Die Ostdeutschen fühlten sich nicht nur im Stich gelassen, sondern unter Duldung ihrer eigenen Regierung ausgeraubt. Laabs zitiert hier einen ostdeutschen Ingenieur, der Opfer eines krassen Falles von Korruption wurde:

"Ich meine, die ganze Wirtschaft der DDR ist ja irgendwie weggenommen worden. Det war Volkseigentum, und da ich mich als Volk fühle, bin ick natürlich sauer. …. Det war so gewollt. Das System wurde gewollt. Da haben sie in Leipzig und in Dresden alle ‚Helmut!’ geschrien, und dann haben sie Helmut gekriegt. Das ist natürlich nicht gemeint worden, dass viele arbeitslos werden und auf der Strecke bleiben, aber det war det System. Insofern bestand die Möglichkeit, det eben auch so auszuschlachten."

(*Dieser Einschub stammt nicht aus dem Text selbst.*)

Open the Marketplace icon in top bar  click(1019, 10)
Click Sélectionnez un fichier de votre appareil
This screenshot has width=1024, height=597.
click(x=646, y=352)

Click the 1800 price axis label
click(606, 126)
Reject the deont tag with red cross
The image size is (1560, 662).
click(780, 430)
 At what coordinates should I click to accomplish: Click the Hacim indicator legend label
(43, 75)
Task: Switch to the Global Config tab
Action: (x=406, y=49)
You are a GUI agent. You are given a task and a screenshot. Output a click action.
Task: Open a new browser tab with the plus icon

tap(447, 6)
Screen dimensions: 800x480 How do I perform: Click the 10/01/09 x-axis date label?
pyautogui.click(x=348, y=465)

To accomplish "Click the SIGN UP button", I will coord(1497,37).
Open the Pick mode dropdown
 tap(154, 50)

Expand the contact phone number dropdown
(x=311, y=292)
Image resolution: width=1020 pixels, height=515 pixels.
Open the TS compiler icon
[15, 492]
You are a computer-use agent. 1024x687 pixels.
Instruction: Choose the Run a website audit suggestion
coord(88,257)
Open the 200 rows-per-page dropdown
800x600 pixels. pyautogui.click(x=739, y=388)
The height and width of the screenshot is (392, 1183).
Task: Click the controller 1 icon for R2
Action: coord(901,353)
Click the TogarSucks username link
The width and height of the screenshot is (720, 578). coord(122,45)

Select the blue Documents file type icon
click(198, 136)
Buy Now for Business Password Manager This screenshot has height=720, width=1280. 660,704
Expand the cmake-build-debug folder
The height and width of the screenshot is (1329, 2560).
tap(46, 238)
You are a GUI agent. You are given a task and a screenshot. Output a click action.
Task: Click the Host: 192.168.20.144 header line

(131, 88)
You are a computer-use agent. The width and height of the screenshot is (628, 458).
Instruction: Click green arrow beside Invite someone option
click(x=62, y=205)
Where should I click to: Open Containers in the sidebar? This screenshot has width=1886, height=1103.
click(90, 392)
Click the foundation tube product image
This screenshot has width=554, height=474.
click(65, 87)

So war die Stimmung in den 90-er Jahren. Sicher schwingen da in der Resignation auch Reste kommunistischer Ideologie mit. Und hier zeigt sich auch die Schwäche des Laabschen Buches. Durch das Fehlen jeglicher Form eines wirtschaftswissenschaftlichen Diskurses über die Grenzen und Möglichkeiten der Restrukturierung der ostdeutschen Industrie bleibt der Autor in den Verletzungen und diffusen Schuldzuweisungen von damals stecken. Und das ist 22 Jahre nach der Währungsunion schlicht zu wenig.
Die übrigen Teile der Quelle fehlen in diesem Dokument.